Required work: Which lines of the records below contain the word "size"? Show each one.

Data provided:
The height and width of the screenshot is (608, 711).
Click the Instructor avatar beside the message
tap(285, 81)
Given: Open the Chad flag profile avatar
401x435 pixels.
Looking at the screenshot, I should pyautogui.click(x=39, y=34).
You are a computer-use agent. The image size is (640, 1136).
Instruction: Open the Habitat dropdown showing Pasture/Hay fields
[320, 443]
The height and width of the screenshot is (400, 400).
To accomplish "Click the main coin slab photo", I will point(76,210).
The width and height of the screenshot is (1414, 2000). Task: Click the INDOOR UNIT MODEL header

* * *

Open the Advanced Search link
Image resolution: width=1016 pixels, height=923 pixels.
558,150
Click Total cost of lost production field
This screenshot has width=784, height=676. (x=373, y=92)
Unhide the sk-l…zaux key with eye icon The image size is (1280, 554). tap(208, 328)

--

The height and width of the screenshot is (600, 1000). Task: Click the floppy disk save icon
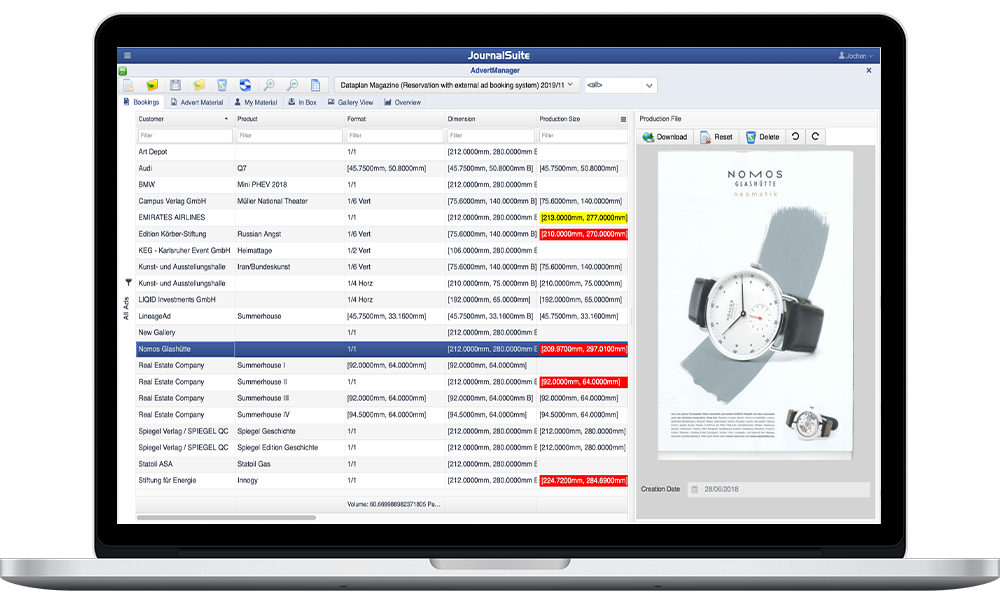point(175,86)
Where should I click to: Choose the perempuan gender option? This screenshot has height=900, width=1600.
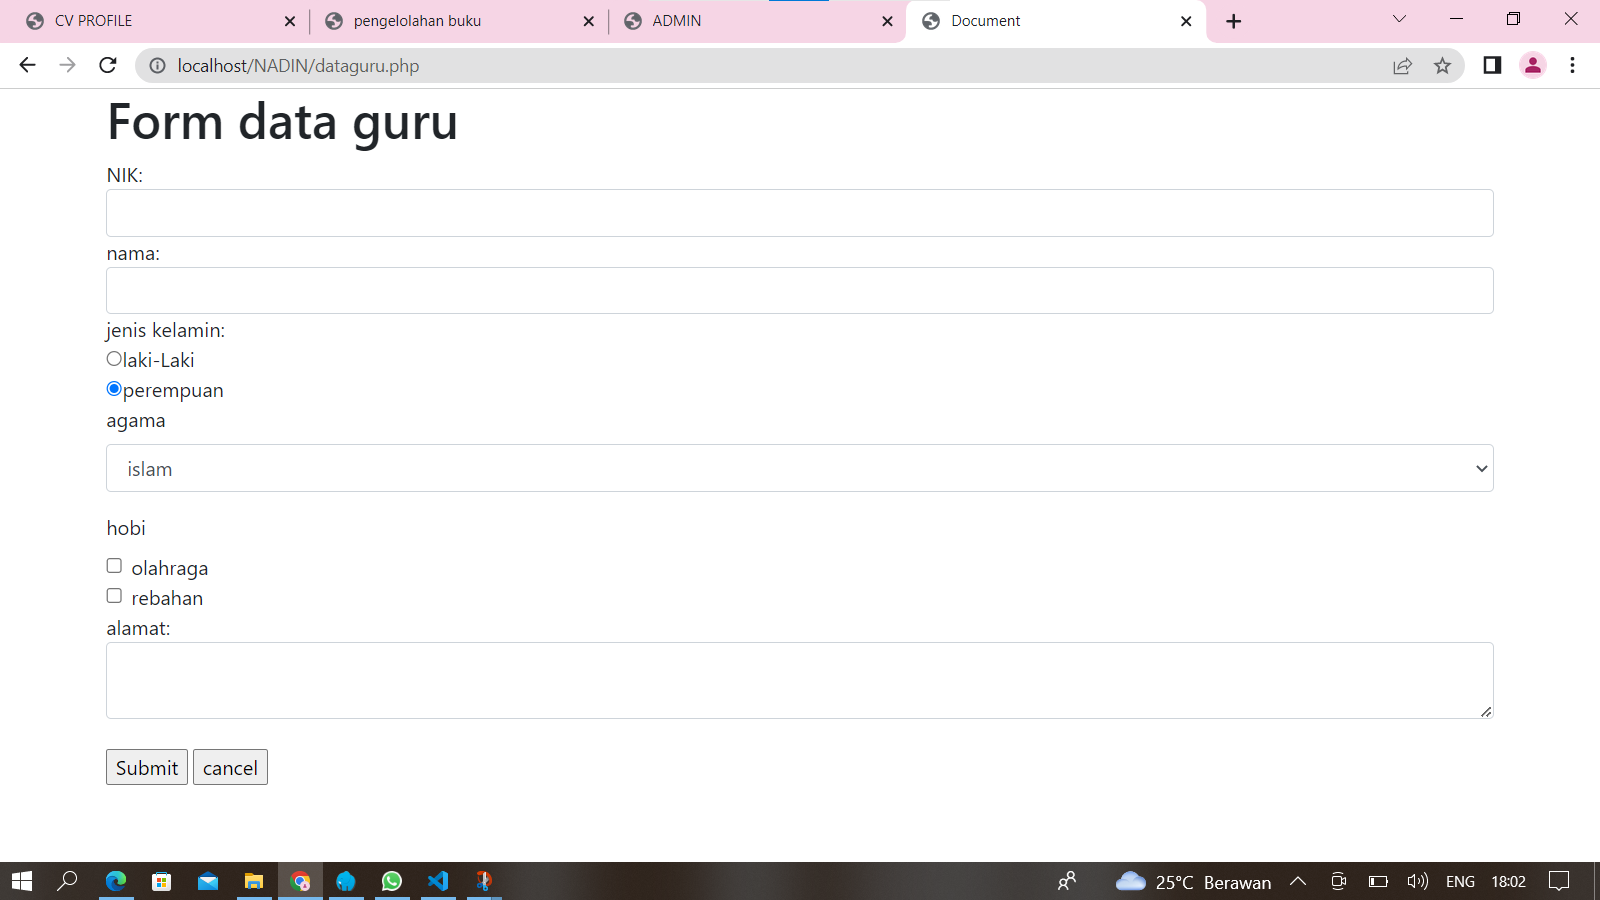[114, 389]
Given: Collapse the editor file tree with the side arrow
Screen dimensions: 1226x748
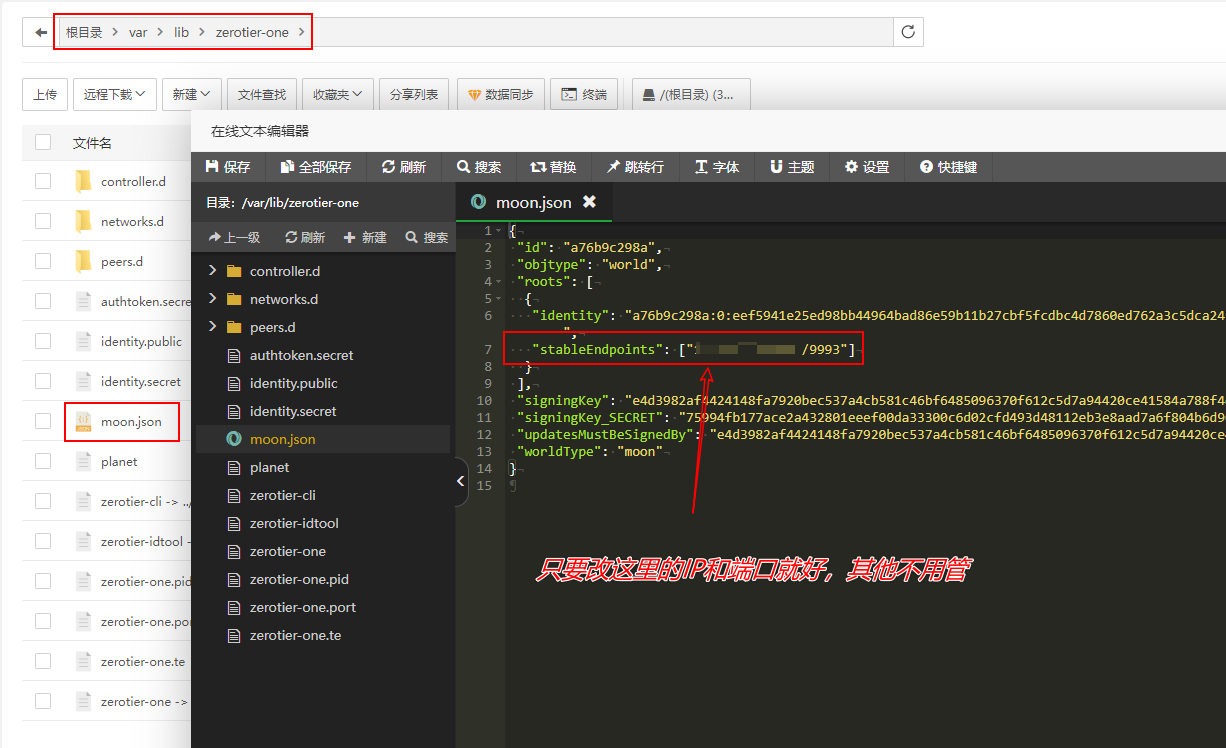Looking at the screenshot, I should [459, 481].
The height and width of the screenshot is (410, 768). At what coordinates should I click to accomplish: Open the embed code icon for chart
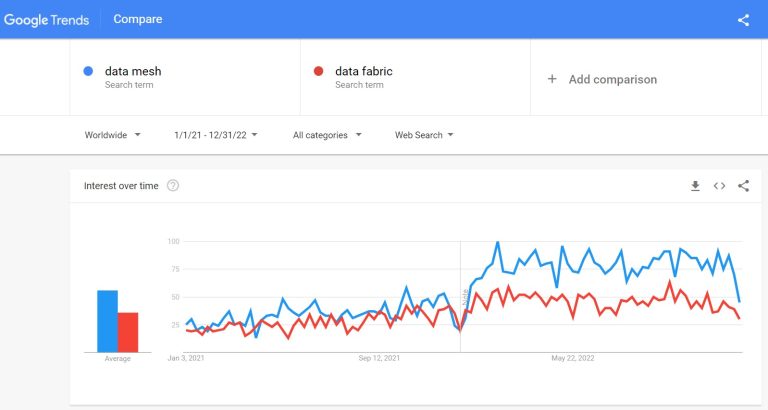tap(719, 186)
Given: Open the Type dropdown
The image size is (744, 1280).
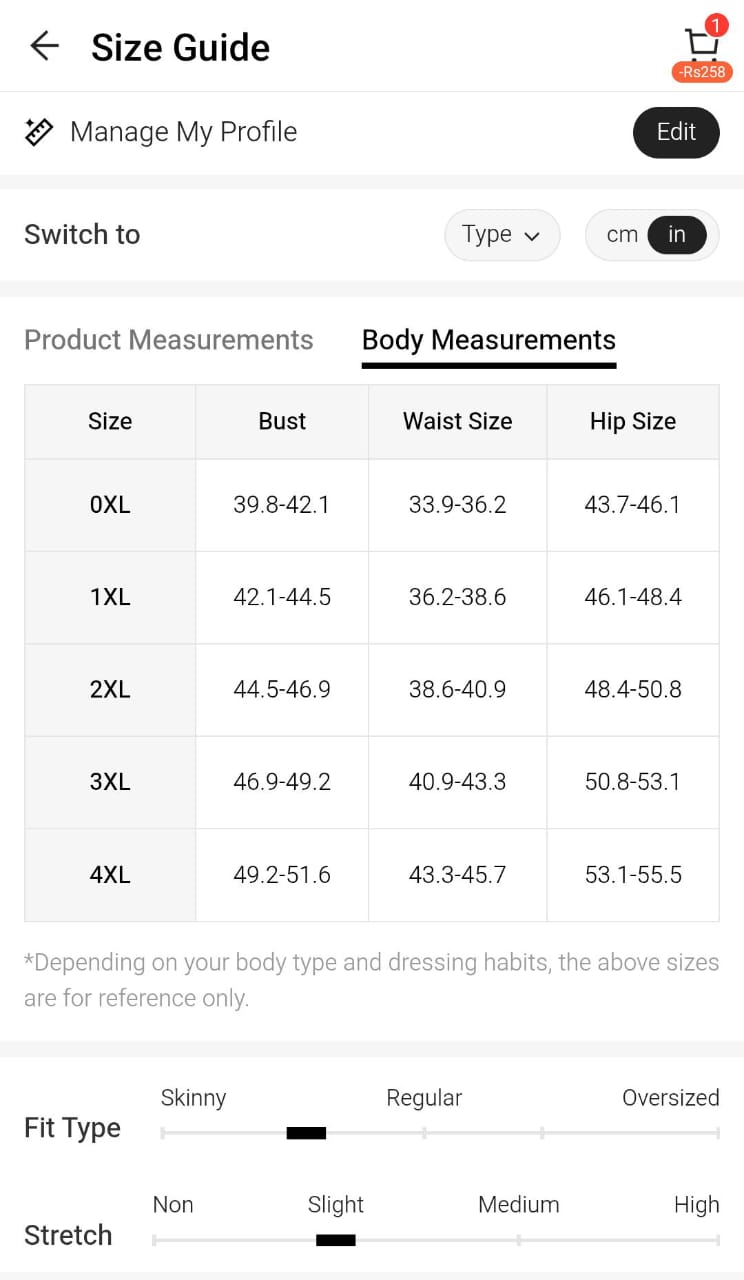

Completed exercise:
You are a computer-use agent. The image size is (640, 1136).
Unhide the sk-l…zaux key with eye icon The image size is (1280, 554). tap(208, 328)
The image size is (744, 1280).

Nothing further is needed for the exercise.